LOS ESCENARIOS / Del Mayo del 68 al Londres del aborto, del Boccaccio al aeropuerto de El Prat, de la Casa de Caritat al paseo de la Bonanova, el lector se deja llevar en un viaje a través del tiempo y del espacio como en las mejores novelas clásicas –solo que esta es a la vez familiar, introspectiva y de aventuras–. Con un control férreo del engranaje narrativo, Puntí cambia de narrador, avanza y retrocede en el tiempo, anticipa u oculta datos, organiza secuencias, disemina pistas falsas y planifica elipsis para mayor goce de un lector que se deja llevar por el juego dilatorio, ya que enseguida acepta que si el camino es lo bastante atractivo, no hay prisa para llegar al final. Y Puntí ha preparado un camino lleno de cajas de sorpresas, de amistades y de familias que se abren como un acordeón. Con un juego de espejos estilo Ciudadano Kane, revivimos la biografía del protagonista, una mezcla entre Bartleby y Wakefield, seductor pasivo, padre involuntario y solitario de vocación.

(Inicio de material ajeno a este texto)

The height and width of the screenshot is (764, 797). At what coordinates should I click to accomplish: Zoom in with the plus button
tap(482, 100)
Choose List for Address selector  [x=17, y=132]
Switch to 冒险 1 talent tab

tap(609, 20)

El único defecto que he encontrado en Maletes perdudes es el mismo que le encuentro a la narrativa de Pere Calders: un exceso de bondad indolente. A excepción de algunos personajes unidimensionalmente malvados, el resto son tan tiernos, comunicativos y bien intencionados que la trama tiene que avanzar a copia de accidentes (de tráfico, de aviación). En una época en que ficción y perversión tienden a confundirse, en que las novelas están pobladas por todo tipo de crímenes abominables, Jordi Puntí apuesta por una línea clara personalísima, sin problemas laborales, ni convivenciales, ni sexuales, ni mentales. Incluso la prostitución, el suicidio, el robo o los embarazos no deseados revelan facetas simpáticas. Es su opción y, lejana o próxima, logra que sea verosímil.

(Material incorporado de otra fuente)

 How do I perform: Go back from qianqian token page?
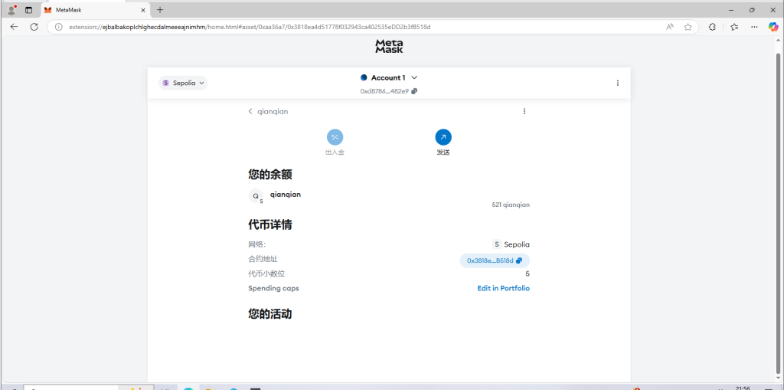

«Estas páginas no albergarán gestas ni epopeyas grandilocuentes», leemos en el quinto capítulo. En compensación, nos dejan una serie de escenas memorables: la descripción detallada de una casa de huéspedes barcelonesa de los 50, la imagen congelada de un niño que sale a la calle y chuta una bola del mundo con furia simbólica, el momento en que una señora sale reculando del armario del vecino. Entre el movimiento perpetuo de los transportes de mudanzas, y el gesto petrificado de los animales disecados que presiden la casa donde viven los transportistas, Jordi Puntí nos ha regalado unos centenares de páginas con la mejor prosa del momento.
© Vicenç Pagès Jordà, El Periódico, 17 de febrero del 2010.